TASK ITEM.
Return the entries below in full. Keep every word as it is.

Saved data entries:
§

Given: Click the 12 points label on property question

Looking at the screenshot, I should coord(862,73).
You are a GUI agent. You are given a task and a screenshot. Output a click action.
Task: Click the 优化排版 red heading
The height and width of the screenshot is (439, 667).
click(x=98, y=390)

§

ANSWER BELOW.
Given: Click the 12 points label on property question

Looking at the screenshot, I should coord(862,73).
You are a GUI agent. You are given a task and a screenshot. Output a click action.
Task: Click the 优化排版 red heading
The height and width of the screenshot is (439, 667).
click(x=98, y=390)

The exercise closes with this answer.